Question

The ratio between the length and breadth of a rectangular park is $3:2$. If a man cycling along a boundary of the park at the speed of 12kmph completes one round in 8 minutes, then calculate the area of the park.

Answer 1

Hint: Use the fact that speed is the ratio of distance covered to the time taken to calculate the length of the boundary of the park. The boundary of the park is the perimeter. Assume that the length of the park is ‘x’. Write breadth in terms of length of the park. Write the equation for perimeter and simplify them to calculate the value of length and breadth of the park. Multiply both of them to calculate the area of the park.

Complete step-by-step answer:

We know the ratio between length and breadth of the park and the time taken by a man to cycle along the boundary of the park at the speed of 12kmph. We have to calculate the area of the park.
We know that the ratio between length and breadth is $3:2$. Let’s assume that the length of the park is ‘x’. We will now write the breadth of the park in terms of ‘x’.
Thus, we have $\dfrac{x}{breadth}=\dfrac{3}{2}$. Cross multiplying the terms of the above equation, the breadth of the park is $\dfrac{2x}{3}$.

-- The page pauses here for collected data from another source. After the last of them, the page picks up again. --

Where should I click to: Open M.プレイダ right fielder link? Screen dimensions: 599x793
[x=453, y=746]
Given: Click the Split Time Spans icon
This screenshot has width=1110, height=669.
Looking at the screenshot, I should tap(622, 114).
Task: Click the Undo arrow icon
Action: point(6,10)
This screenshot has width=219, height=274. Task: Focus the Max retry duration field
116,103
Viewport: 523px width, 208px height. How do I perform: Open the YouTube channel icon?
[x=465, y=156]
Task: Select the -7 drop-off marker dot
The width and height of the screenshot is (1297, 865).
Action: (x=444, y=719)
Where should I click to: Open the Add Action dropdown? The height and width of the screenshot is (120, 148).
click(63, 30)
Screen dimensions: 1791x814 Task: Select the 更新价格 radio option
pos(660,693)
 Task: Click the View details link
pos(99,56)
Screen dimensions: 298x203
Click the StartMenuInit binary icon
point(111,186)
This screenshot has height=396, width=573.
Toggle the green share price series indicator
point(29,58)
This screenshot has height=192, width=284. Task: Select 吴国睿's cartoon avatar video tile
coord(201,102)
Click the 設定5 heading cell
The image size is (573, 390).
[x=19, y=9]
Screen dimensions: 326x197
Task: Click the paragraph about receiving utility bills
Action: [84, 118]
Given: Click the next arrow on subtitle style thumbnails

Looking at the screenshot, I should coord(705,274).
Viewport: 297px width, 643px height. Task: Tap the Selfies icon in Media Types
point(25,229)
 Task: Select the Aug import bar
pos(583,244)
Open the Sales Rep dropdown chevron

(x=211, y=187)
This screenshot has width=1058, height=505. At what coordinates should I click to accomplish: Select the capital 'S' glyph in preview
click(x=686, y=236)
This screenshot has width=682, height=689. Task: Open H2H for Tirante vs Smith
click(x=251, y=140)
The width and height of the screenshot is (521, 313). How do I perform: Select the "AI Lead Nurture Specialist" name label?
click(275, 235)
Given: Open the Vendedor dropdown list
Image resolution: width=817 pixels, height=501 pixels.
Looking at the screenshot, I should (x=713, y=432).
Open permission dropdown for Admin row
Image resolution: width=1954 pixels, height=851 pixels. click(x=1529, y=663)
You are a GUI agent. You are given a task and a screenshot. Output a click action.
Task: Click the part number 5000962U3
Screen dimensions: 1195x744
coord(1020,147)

We know that a man cycles along the boundary of the park in 8 minutes at a speed of 12kmph. We will convert this speed from kmph to $m/\sec $. To do so, we will multiply the value of speed in kmph by $\dfrac{5}{18}$.
Thus, we can write 12kmph as $12kmph=12\times \dfrac{5}{18}=\dfrac{10}{3}m/\sec $.
We will now convert 8 minutes into seconds. We know that $1\min =60\sec $. So, we will multiply 8 by 60 to convert it into minutes.
Thus, we can write 8 minutes into seconds as $8\min =8\times 60=480\sec $.
So, the man walked around the boundary at a speed of $\dfrac{10}{3}m/\sec $ in 480 seconds. We will now calculate the distance covered by the man by using the fact that speed is the ratio of distance covered to the time taken.
To calculate the length of the boundary of the park, we will multiply the speed with the time taken.
Thus, the boundary of the park is $=\dfrac{10}{3}\times 480=1600m$.
We know the boundary of the park is equal to the perimeter of the park. We know that the perimeter of the park with length ‘l’ and breadth ‘b’ is given by $2\left( l+b \right)$.
Substituting $l=x,b=\dfrac{2x}{3}$ in the above expression, the perimeter of the park is $=2\left( x+\dfrac{2x}{3} \right)=1600m$.
Simplifying the above equation, we have $\dfrac{3x+2x}{3}=\dfrac{5x}{3}=\dfrac{1600}{2}=800$.
Cross multiplying the terms of the above equation, we have $x=\dfrac{3\times 800}{5}=480m$.
Thus, the length is $x=480m$.
We will now calculate the breadth of the rectangle. Thus, the breadth of the rectangle $=\dfrac{2x}{3}=\dfrac{2\times 480}{3}=320m$.
Thus, the length and breadth of the rectangle are 480m and 320m respectively.
We will now calculate the area of the rectangle. The area of the rectangle is the product of the length and breadth of the rectangle.
Thus, the area of the rectangle is $=320\times 480=153600{{m}^{2}}$.
Hence, the area of the given rectangle is $153600{{m}^{2}}$.

Note: One must be careful about the units while calculating the area. We have calculated the length and breadth of the park in metres, so the area will be in metres square. We can also solve this question by assuming that the breadth of the park is ‘x’ and then write the length in terms of x to solve the question.